En ese sentido, la Academia sueca ha demostrado coherencia en la coronación de varios de los últimos Nobel literarios: Nadine Gordimer, Toni Morrison y V.S Naipaul, más allá de sus cualidades literarias o de sus volúmenes de ventas, han sabido impregnar a su escritura singular de un humanismo rico y universal, consagrado a pensar el mundo de manera distinta.

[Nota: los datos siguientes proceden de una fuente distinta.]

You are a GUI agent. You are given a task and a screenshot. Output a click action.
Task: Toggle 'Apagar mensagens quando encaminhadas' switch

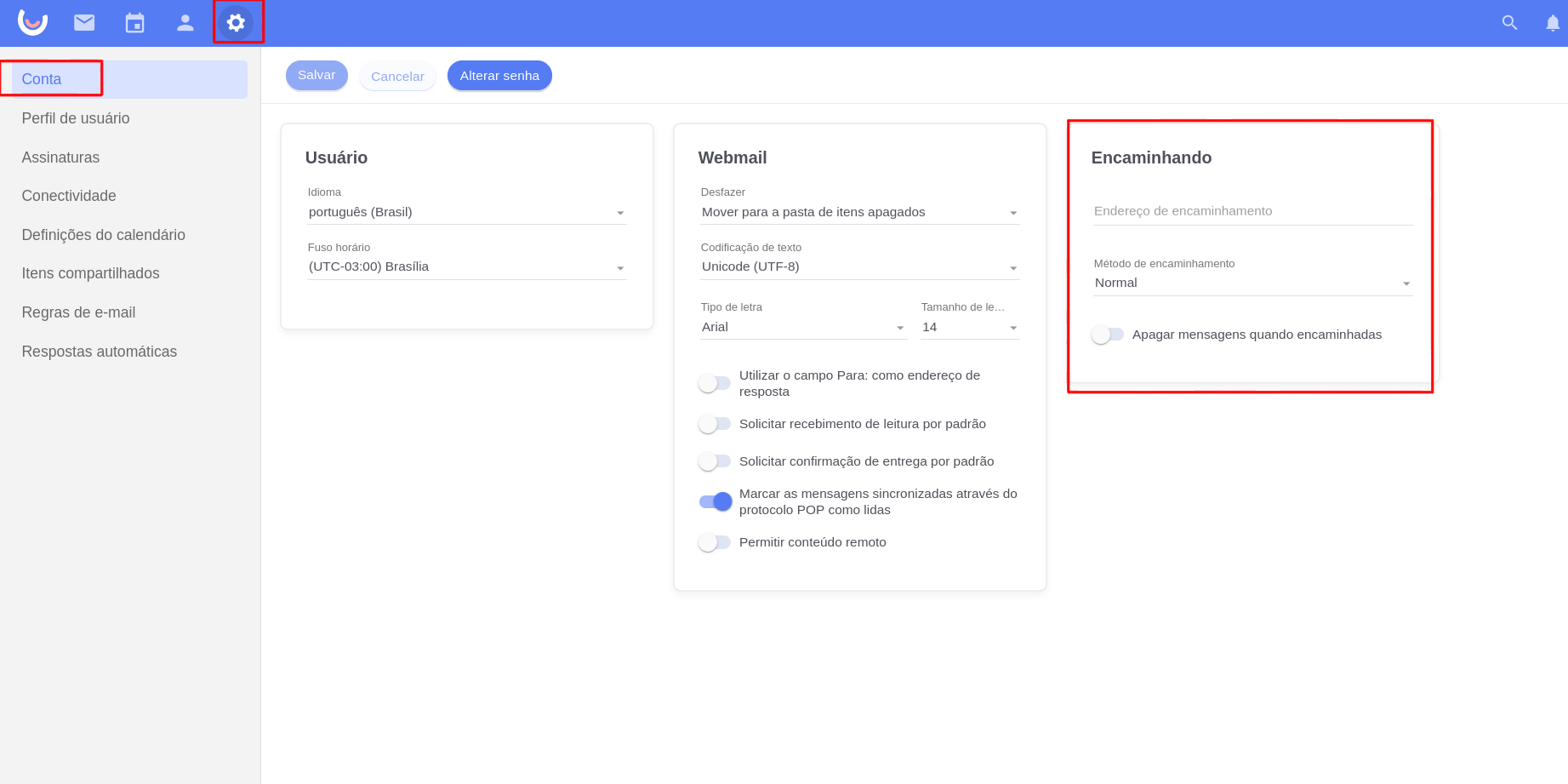click(1108, 335)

Acaso tanta batahola respecto al Nobel se deba a que, en estos últimos años, solo reconocemos como grande a la literatura escrita por los grandes escritores, lo cual es triste si lo pensamos un poco. Y por esta razón es que algunos vienen reclamando a gritos un Nobel para Vargas Llosa, lo cual es aún más triste. Y no sólo porque está cada vez más lejos de él, sino porque además no se lo merece. No, según las consideraciones de don Alfred Nobel que la Academia sueca debe cada año escrupulosamente respetar.

Más bien, si pensamos en un escritor peruano, magistral narrador, que expresaba mediante el lenguaje su deseo fundamental de posibilitar la utopía de una sociedad ideal y de una humanidad compartida en una tierra común, un nombre surge de inmediato: Arguedas, pero ¿quién se atrevería a afirmar que, más que Vargas Llosa, es José María Arguedas quien hubiese recibido el Nobel de vivir hasta hoy? Es sin embargo una verdad irrefutable.

¿Qué leer de Le Clézio? ¿"El atestado", su primera novela, en la que el personaje de Adam Pollo multiplica las tribulaciones del Roquentin de Sartre? ¿"Viaje a Rodrigues", relato en primera persona, sin un solo diálogo, donde el personaje central busca las huellas de su mítico abuelo "sobre la tierra ardiente, negra y dura, que rechaza al hombre"? ¿"Diego y Frida", la palpitante biografía, escrita sobre el terreno mismo, de estos dos amantes salvajes que cambiaron para siempre el destino del arte mexicano? ¿O "Desierto", dos relatos, dos distintos tiempos que se entrecruzan sobre el fondo de la guerra colonial y el páramo de arena como último espacio de libertad? ¿O "El sueño mexicano", brillante ensayo sobre el pasado y presente de México? ¿O alguno de sus otros catorce libros?

A ustedes les toca elegir la manera más libre de conocer, sin intermediarios, a este escritor francés, flamante y justo Premio Nobel de literatura 2008.